Pierre Bergé, a leading figure of France’s cultural elite has died age 86. The partner of Yves Saint Laurent for many years and a powerhouse in Fashion, Berge was also a first rate Art collector.
Bergé surrounded himself with artistic talent his relationships with Saint Laurent and also with the artist Bernard Buffet defined a period when creativity was paramount. His close circle included influential artists, writers, and politicians of the era: Jean Cocteau, Andy Warhol, François Mitterrand, Marie-Laure de Noailles and Dior, to name a few. He was also the executor of Cocteau’s estate.
“With Pierre Bergé, a whole portion of our literary and artistic legacy is disappearing,”-French President Emmanuel Macron
In 2009 after the death of Yves Saint Laurent Bergé decided to put under the hammer his collection of art and furniture to benefit his foundation. The spectacular apartment at 55 rue de Babylone which he shared with the fashion icon was dismantled and reassembled at the Grand Palais, the enormous glass-covered hall used for the World Exposition in Paris. For the public exhibit before the auction in February of 2009, lines snaked around the venue for days as members of the public vied for a glimpse of the couple’s magnificent selection of Art Deco furniture, priceless paintings, and ancient Chinese statues. The auction raised 374 million euros, making it the most expensive private collection ever to go under the hammer, according to Christie’s.
Bergé’s death precedes the inauguration of two Yves Saint Laurent museums in Paris and Marrakech, which the entrepreneur considered the culmination of a life’s work promoting the talent of the couturier whose existence was intertwined with his own. Bergé founded the Yves Saint Laurent couture house with the designer in 1961 and ran it until 2002. A businessman, collector and patron of the arts, he held many positions of influence: co-owner of French newspaper Le Monde, founder of AIDS charity Sidaction and former president of the Paris Opera.
“He was my family, he was a genius, I called him Superman!!! I am desperate,” said Saint Laurent’s longtime muse Betty Catroux, who frequently attended the brand’s shows in recent years alongside Bergé.
French President Emmanuel Macron paid tribute to Bergé’s tireless support for the arts. “With Pierre Bergé, a whole portion of our literary and artistic legacy is disappearing,” he said. “It will be up to his friends and those who were guided by him to keep that memory alive and to help the French understand the importance of what he did for French culture and to perpetuate his work.”
Macron also nodded to Bergé’s habit of bluntly speaking his mind, which saw him engage in heated public discussions on issues including gay marriage and the Islamic veil, as well as entering public feuds with personalities including Karl Lagerfeld and Tom Ford.
“He spared no opponent in any of his battles. His sharp tongue, which some people objected to, was the flip side of a profound and total commitment,” he said.

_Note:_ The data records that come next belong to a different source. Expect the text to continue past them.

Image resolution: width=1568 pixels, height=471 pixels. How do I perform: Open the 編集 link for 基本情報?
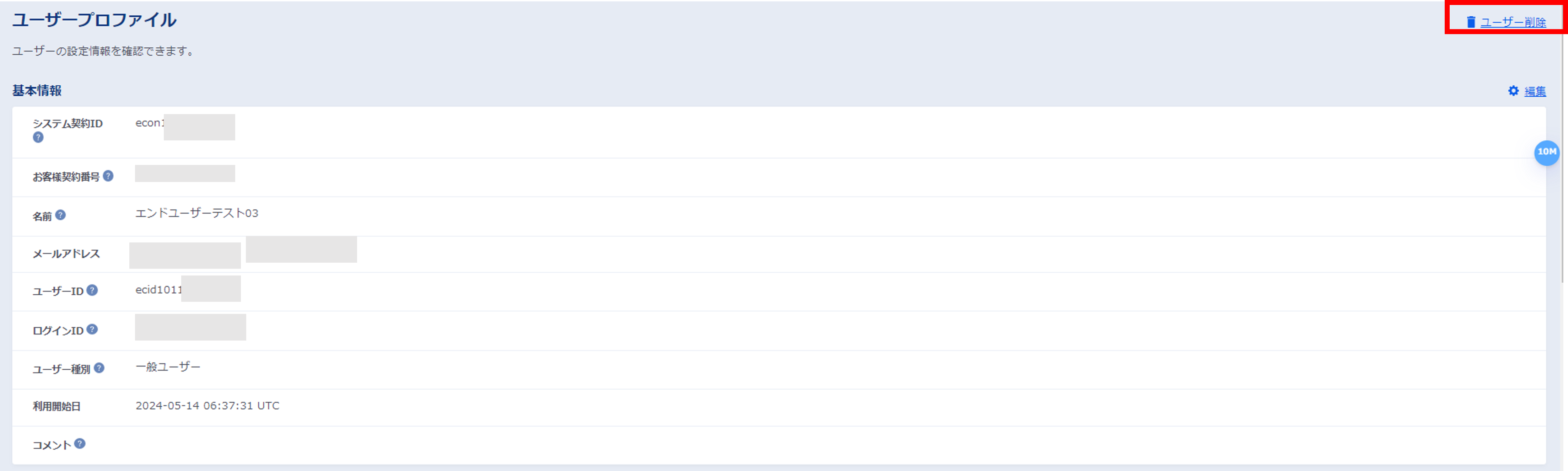tap(1535, 91)
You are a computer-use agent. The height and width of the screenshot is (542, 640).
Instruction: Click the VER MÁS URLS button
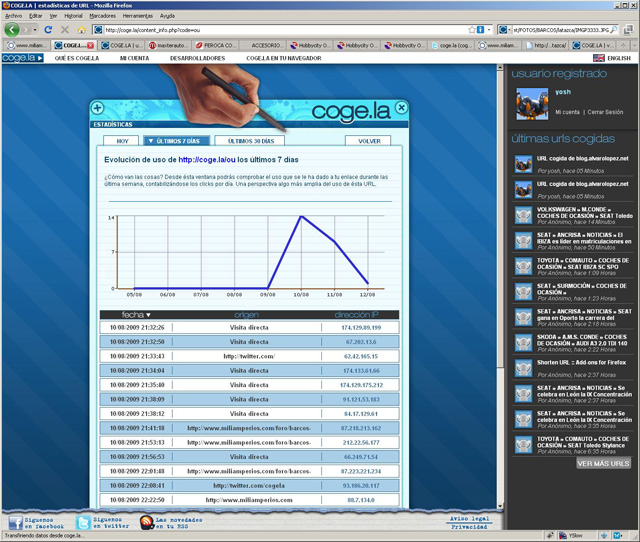pos(603,464)
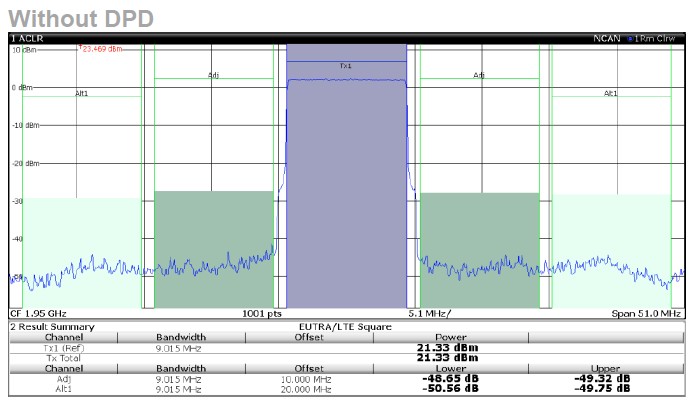Select the Adj lower value -48.65 dB
This screenshot has height=403, width=693.
pos(443,379)
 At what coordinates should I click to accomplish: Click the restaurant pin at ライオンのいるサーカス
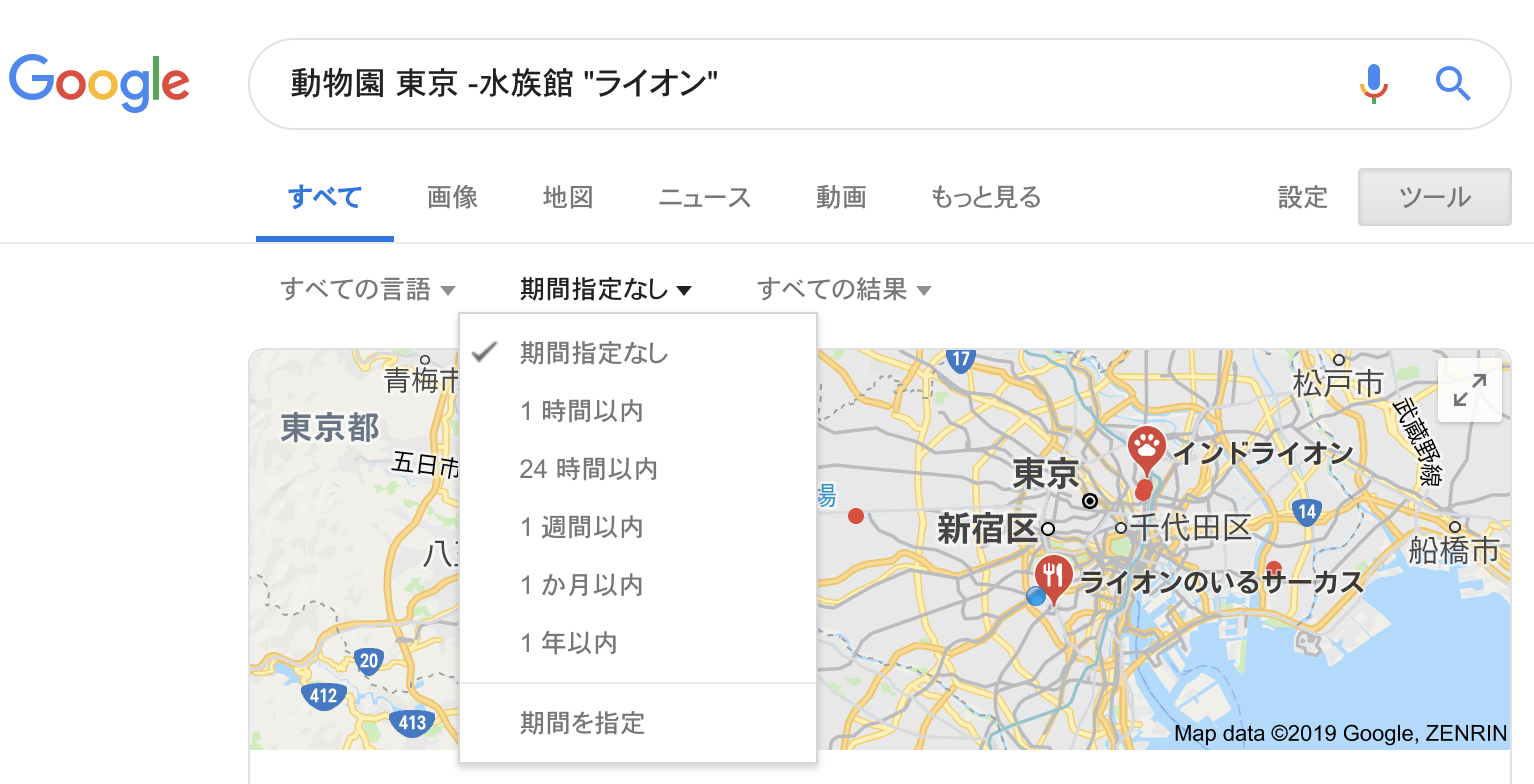1052,577
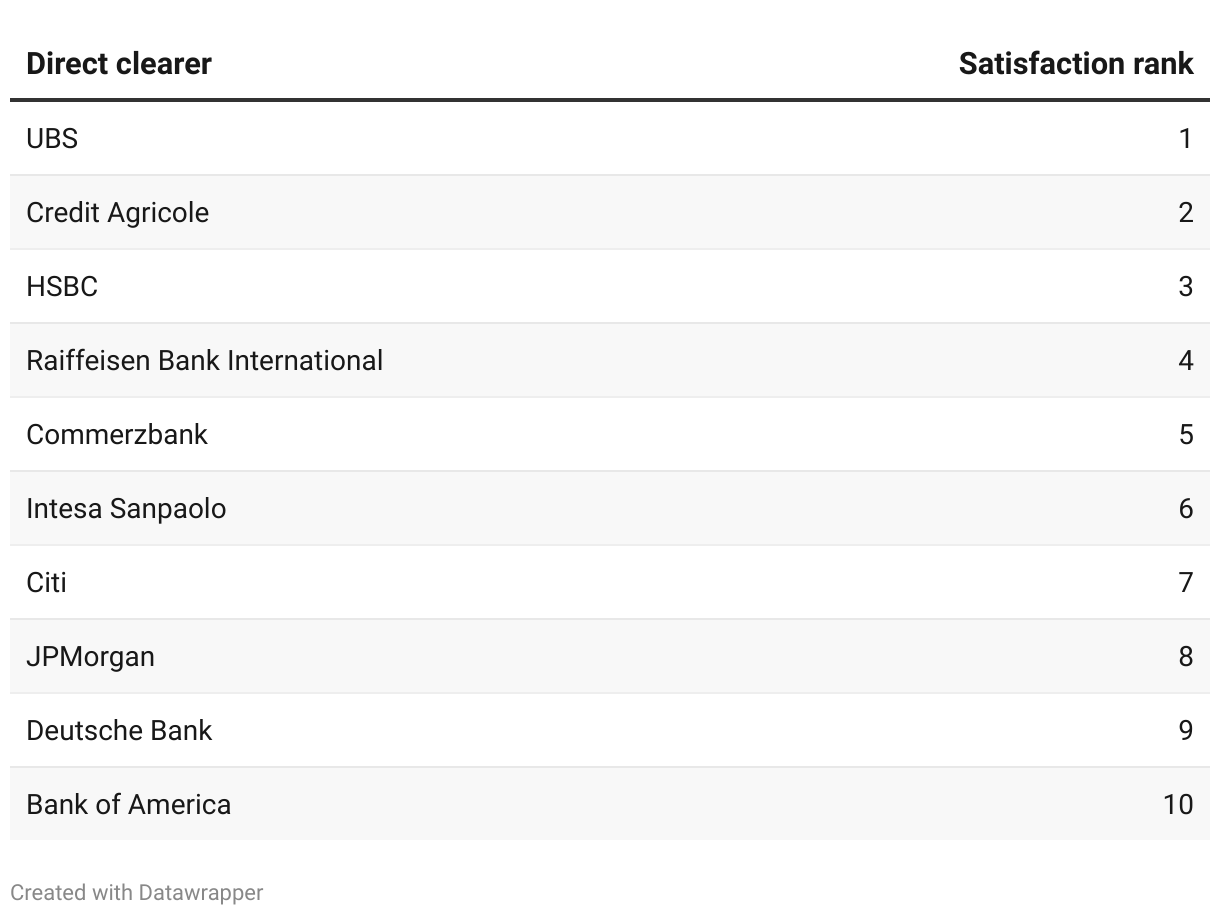Click the Satisfaction rank column header
The image size is (1220, 916).
[x=1075, y=64]
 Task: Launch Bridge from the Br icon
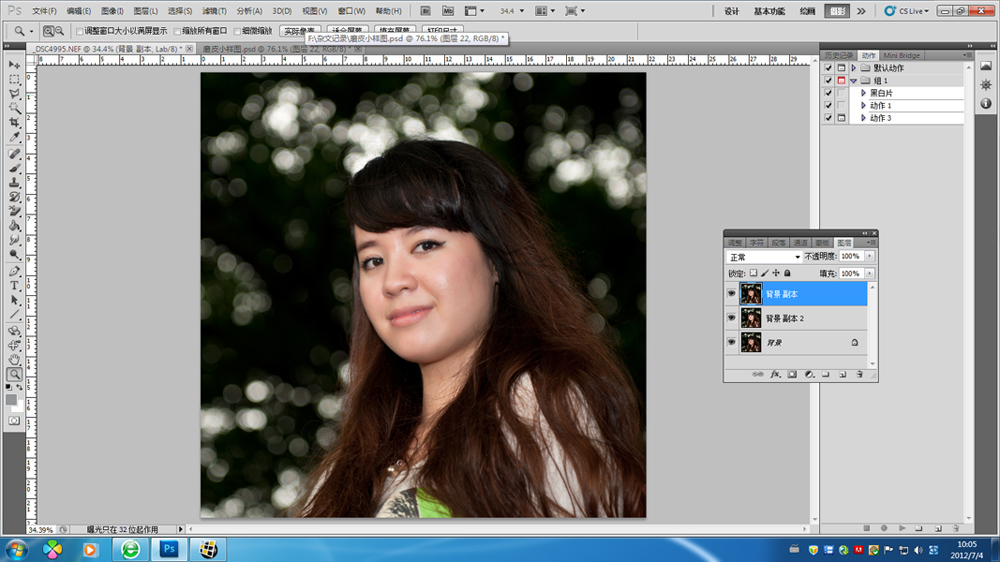425,11
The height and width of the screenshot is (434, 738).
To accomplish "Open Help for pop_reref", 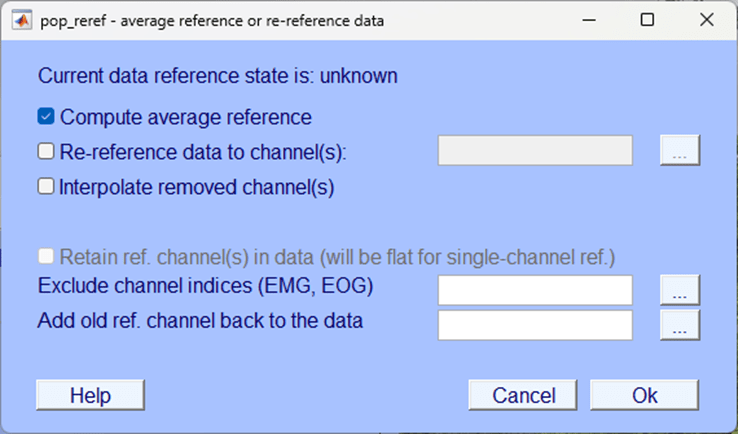I will [90, 395].
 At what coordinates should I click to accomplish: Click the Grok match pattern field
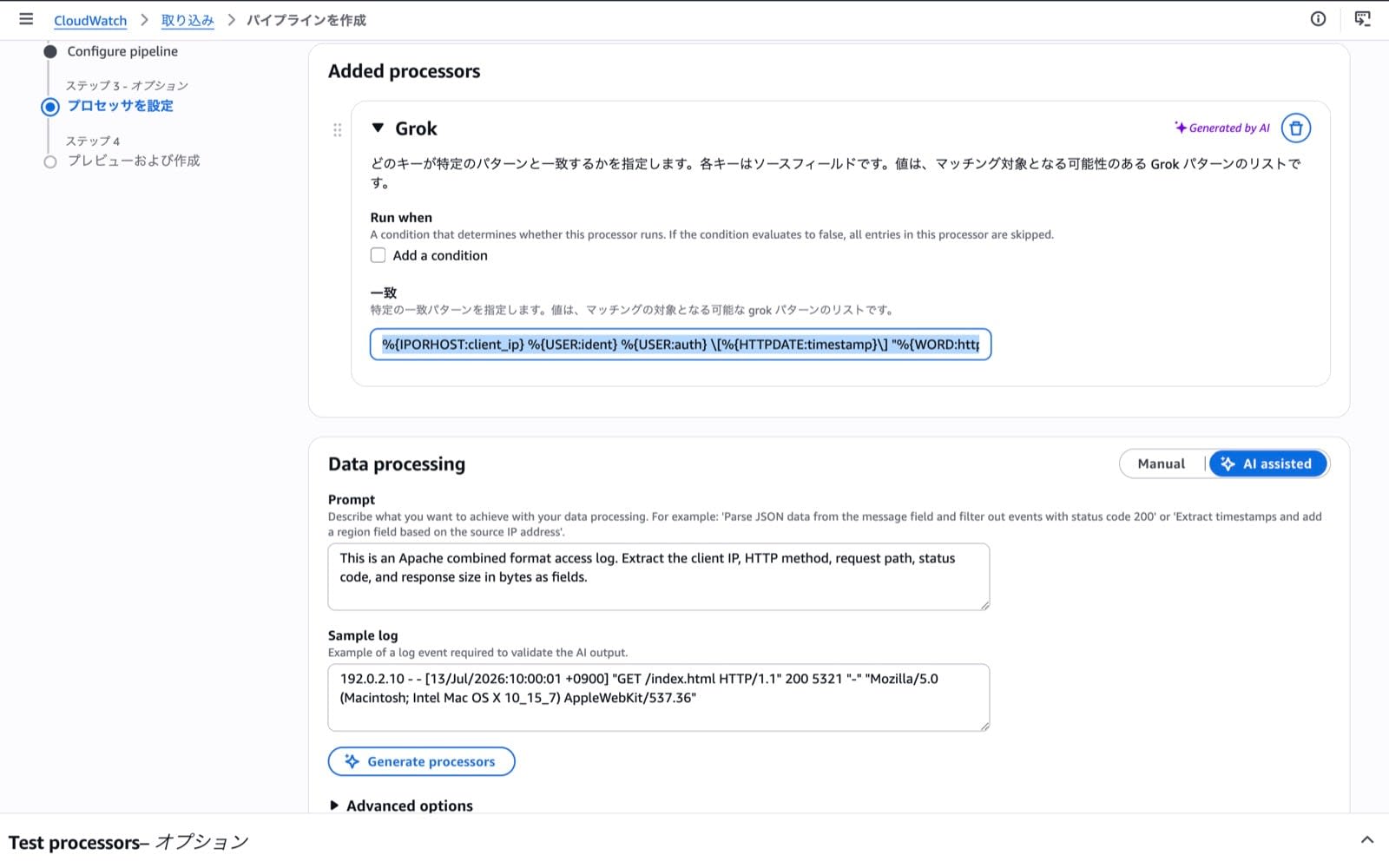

Bernard Arnault, chairman and chief executive officer of luxury conglomerate LVMH, said he was “deeply saddened” by Bergé’ s death. “He combined immense culture and sophisticated taste with a great talent as an entrepreneur. At the head of the fashion house he founded and managed, and the cultural institutions he presided, he contributed considerably to France’s influence worldwide,” Arnault said in a statement.
The Fondation Pierre Bergé – Yves Saint Laurent said in a statement, Bergé passed away in his sleep in the early hours of Friday at home in Saint-Rémy-de-Provence after a long illness.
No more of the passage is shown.